Getting back into my faith was a journey. I had to learn how to let the easy, wrong and fast things go. Letting the quick cash go was one of them. Going broke is one of the things that hurt the most to go through. It was painful not because of the loss of money but it was a crack in my façade. I wasn’t the man that had it all together. I had nothing, for me someone who had their self worth tied directly to possessions; I was by my standards a bum. I had to depend on my spiritual brothers for aid. They moved me into their household, fed me, and helped me financially and spiritually. I made the decision to go back to school and my brothers would provide bus fare for me to catch the bus. The level of love that was shown to me was unreal. My immediate family loved me yet this was another type of love. Brotherly love. They were genuine, never throwing their actions in my face. I learned so much from them  & looked up to them and we became family.

Those guys were inspirational and made me want to become a great man of God. It was like a recipe that had to be carefully followed to get the food right. I went from part time Christian to full- time believer.  When it came to the word I studied it, questioned, and analyzed it to be sure it was true.  The bible and God’s teaching nurtured and matured me. It would be the exciting part of my day. The more the good book was opened, the more I felt the power it had over me to become great. My attitude changed. Mental maturity grew. My view of the world was renewed. For the next 6 years, my life would continue to show more and more my love for God and his people.

Year 6 comes and starts to feel a spiritual burn out. I believe a portion of that had to do with my new profession. I got a job driving a cab, which would be one of my reasons for leaving God. I went from surrounding myself with people who were about the lord to hanging with those who were seeking out sin. When people come to Miami, you would think it’s just to party a bit, go to the beach and relax… PLEASE. This is the capital for orgies, drugs, and “get lit”, from married women to married men. This is the city to do everything you wouldn’t do back home. After a while it changed my view on women. Though my respect and chivalry for women were incredibly high. Seeing what is happening on South Beach each weekend tainted that. Slowly but surely I went from talking to people about God (which was a perfect position being everyone’s friend the cab driver) to borderline flirting with clients, then it happens… I fall in sin with a beautiful young lady who claims to be a Christian too and as I am undressing her, see that she has scripture tattooed on her leg. I later confessed and got help to heal from that.

#### Written task
Transcribe the passage about returning to faith, between "Those guys were" and "and his people.", inclusive. The listing was taken from a separate source.

#### Source data
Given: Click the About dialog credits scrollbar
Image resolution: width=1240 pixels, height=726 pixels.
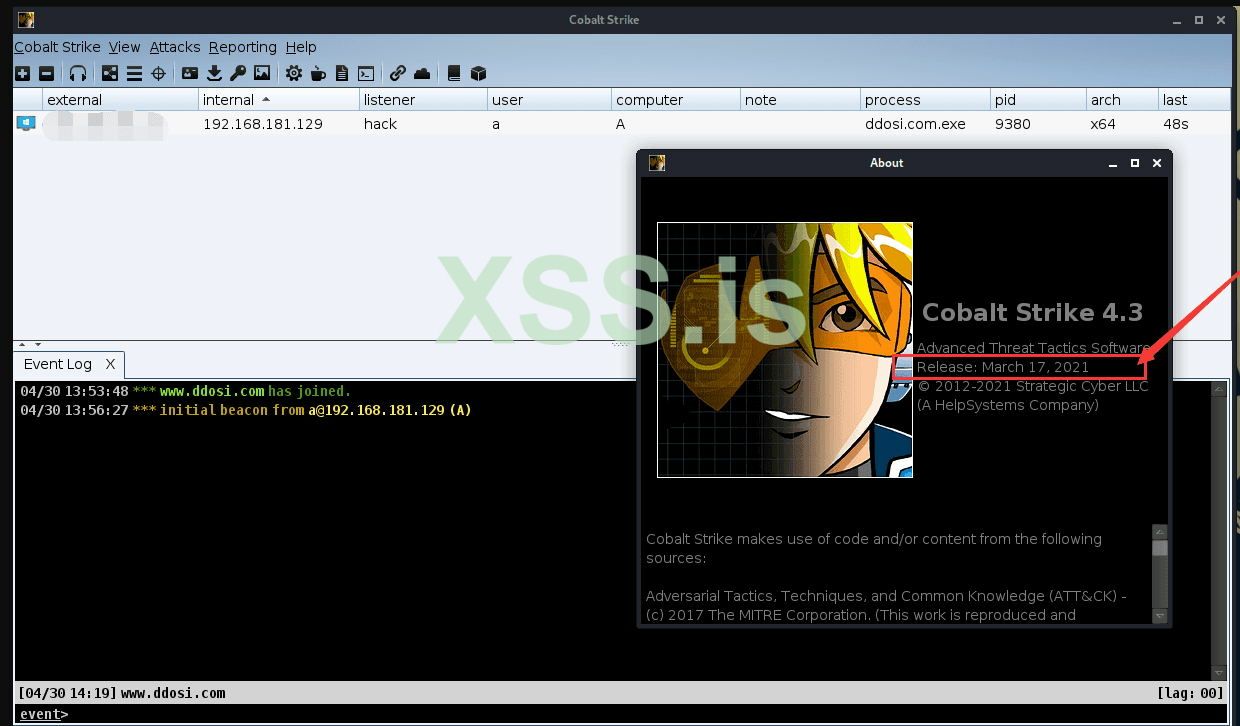Looking at the screenshot, I should pyautogui.click(x=1160, y=570).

#### Answer to the problem
Those guys were inspirational and made me want to become a great man of God. It was like a recipe that had to be carefully followed to get the food right. I went from part time Christian to full- time believer.  When it came to the word I studied it, questioned, and analyzed it to be sure it was true.  The bible and God’s teaching nurtured and matured me. It would be the exciting part of my day. The more the good book was opened, the more I felt the power it had over me to become great. My attitude changed. Mental maturity grew. My view of the world was renewed. For the next 6 years, my life would continue to show more and more my love for God and his people.